Namun, bukan bantuan sosial yang dibutuhkan, bukan menebar bantuan yang semestinya dilakukan seorang pemimpin negara.
“Itu popularitas, tapi yang sebenarnya harus dilakukan Presiden adalah membuat rakyat keluar dari kemiskinan, berikan lapangan kerja,” sebutnya.
Lebih parahnya lagi, paradigma mengedepankan popularitas semacam itu terus dipertahankan demi mendapatkan dukungan rakyat di kontestasi-kontestasi selanjutnya. Ink yang harus dihentikan.
Sekarang, ketika tampuk kekuasaan dolanjutkan oleh Prabowo, kita sebagai masyarakat harus terus proaktif mengawasi dan memberikan kritik, jika memang kebijakan yang diambilnya tidak tepat.

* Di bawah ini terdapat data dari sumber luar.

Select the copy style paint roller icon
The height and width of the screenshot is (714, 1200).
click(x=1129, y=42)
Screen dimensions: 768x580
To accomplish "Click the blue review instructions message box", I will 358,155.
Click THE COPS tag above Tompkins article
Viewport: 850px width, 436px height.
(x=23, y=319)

Sudah bukan saatnya lagi mengatakan pendukung atau bukan pendukung, karena siapapun yang kita pilih di bilik suara, Prabowo lah Presidennya. Kebijakan yang ia ambil bukan hanya berdampak bagi pemilihnya, tapi seluruh rakyat Indonesia.
Jangan jika ada kritik langsung dikatakan sebagai pembenci, dikatakan sebagai orang-orang sakit hati akibat kalah pilpres, penilaian semacam itu harus segera dihentikan. Ibarat pertunjukan musik, lagunya tidak didengar, tapi penyanyinya yang lebih diperhatikan.

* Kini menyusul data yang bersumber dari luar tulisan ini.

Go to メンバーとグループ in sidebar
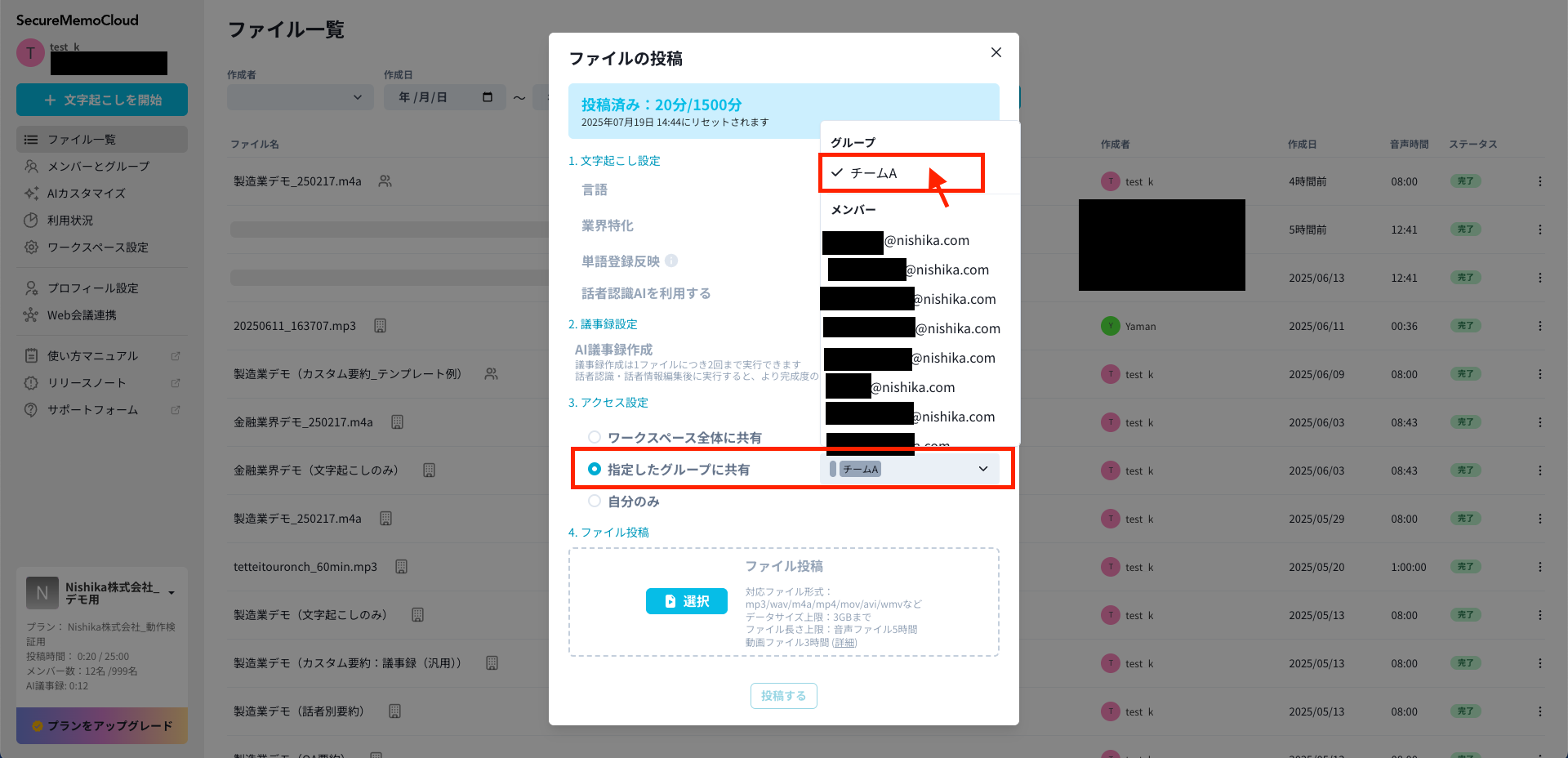The image size is (1568, 758). pos(98,166)
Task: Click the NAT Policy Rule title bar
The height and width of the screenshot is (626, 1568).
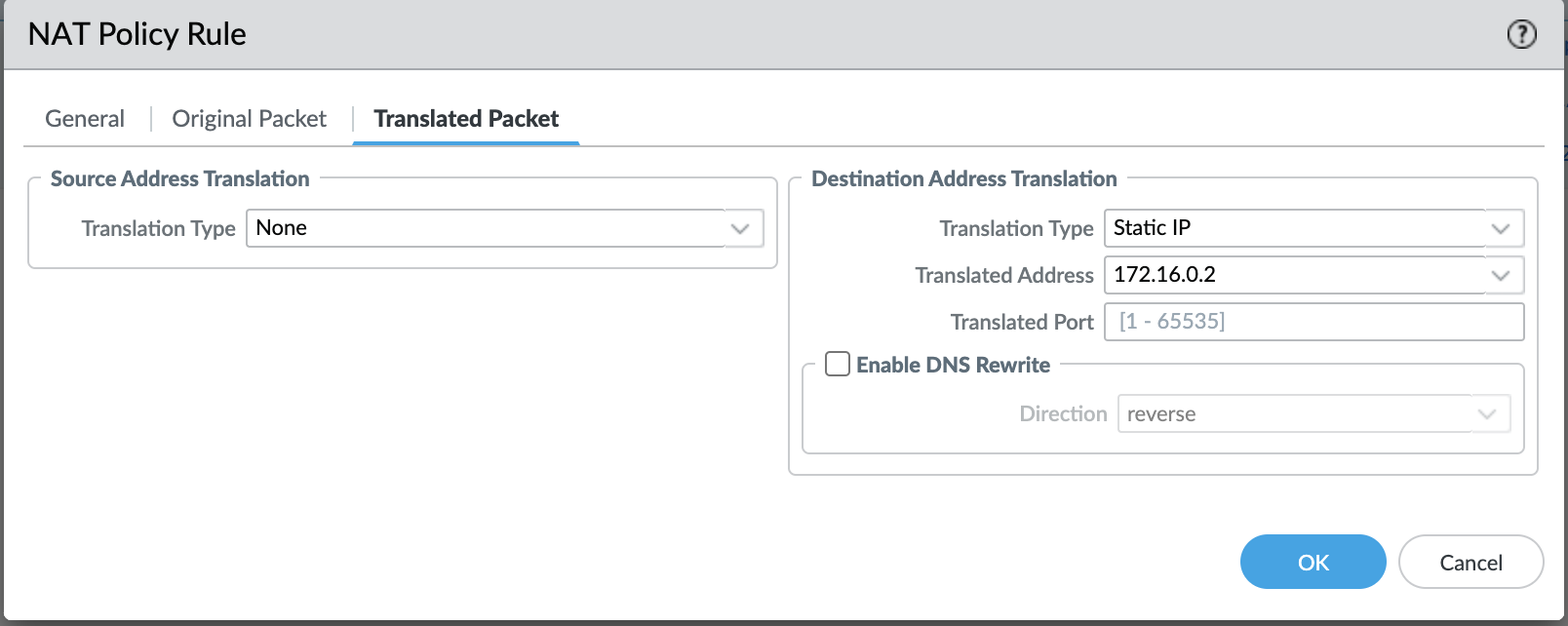Action: coord(137,34)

“Saya dengar dari Pak Faisal Basri almarhum, dia sangat sedih. Pak Faisal kan selalu mengritik dengan data, ada satu kritik dijawab oleh yang bersangkutan, ah kalau tidak mengritik itu bukan Faisal Basri. Wah dia bilang begini, saya lebih senang kritikan saya ditanggapi kalau itu salah, tapi jangan terus apriori padahal data ini betul,” kisah Anton teringat apa yang pernah disampaikan Faisal Basri.
Padahal, pada dasarnya kritik adalah bentuk perhatian dan keinginan baik masyarakat untuk negaranya yang disampaikan pada pemerintah dan pemimpin sebagai pihak yang berwenang atas pengelolaan Negara.